Cela devient évident si l'on compare le plus grand Français de l'histoire moderne, Charles de Gaulle, au président actuel. Si le premier représentait la figure paternelle et était ainsi le père de toute la nation, le second est l'incarnation de son contraire. Il a épousé sa mère, ou plus précisément son enseignante. Il se comporte comme un éternel adolescent, un puer aeternus. Par définition, ces individus ne peuvent pas assumer la responsabilité d'un pays. Les événements récents ont démontré que Emmanuel Macron n'est pas à la hauteur de sa fonction et devrait, en conséquence, démissionner.
Mélenchon est un trotskiste, idéologiquement basé sur le marxisme. En mai 1968, il rejoint le Lycée Rouget-de-Lisle de Lons-le-Saunier. C'est là qu'il s'est affirmé comme l'un des leaders du mouvement étudiant, montrant une grande passion et un bon sens de l'organisation. Plus tard, il s'est engagé en tant que membre de l'Union des étudiants communistes. Lors des dernières élections, sa plateforme politique (NUPES) a rassemblé le Parti écologique, les Verts et les partis communiste et socialiste de France. Mélenchon est contre le substrat de la civilisation qui est la notion de l’autorité. Il est un soixante-huitard, par excellence. En cela, il s'identifie au président actuel. Les deux constituent le pouvoir en France. Avec lui, il forme le groupe le plus fort du Parlement. Les deux partis qui y sont majoritaires ont donc en commun le fait de s’opposer aux valeurs de l'Occident. Le troisième oxymore, le plus sidérant. Si Mélenchon y a été conduit par le marxisme dans ses dérivés post-modernes, Macron y est arrivé par une autre voie, bien différente. Il a été lancé en politique par le capital, ayant gagné son premier million grâce aux Rothschild. L'argent a fait de lui un mondialiste pour qui la France, entité fondamentale de la civilisation, ne représente pas grand-chose. Sa culture, par exemple, il la déclare inexistante. Inutile de dire que l'un et l'autre ont les médias français de leur côté, à un degré presque absolu.
Michel Onfray a souligné qu'il n'y a pratiquement aucune différence entre Mélenchon et le président français actuel : « Macron et Mélenchon défendent la même chose. L’internationalisme ; ils défendent la haine de la France ; ils défendent l'immigration massive. L'immigration, Mélenchon trouve cela très bien, le patronat et les socialistes de même. »
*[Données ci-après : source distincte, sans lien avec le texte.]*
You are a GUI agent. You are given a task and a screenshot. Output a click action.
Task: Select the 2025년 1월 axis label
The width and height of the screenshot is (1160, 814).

La conclusion s'impose d'elle-même. L'affaire Nahel est le reflet logique de la décadence que traverse la société occidentale, et en particulier la société française. Pouvez-vous imaginer Charles de Gaulle dire que la culture française n'existe pas ? Même François Mitterrand est représenté avec un livre sur son portrait officiel. Pouvez-vous imaginer Macron avec un livre ? Toutes ces questions cachent la réponse à la mort du jeune homme à Nanterre. Nous avons démonté les mécanismes sociaux fondamentaux et nous nous étonnons maintenant de l'anarchie qui en résulte. Quel aveuglement ! Il y en aura encore plus à l'avenir.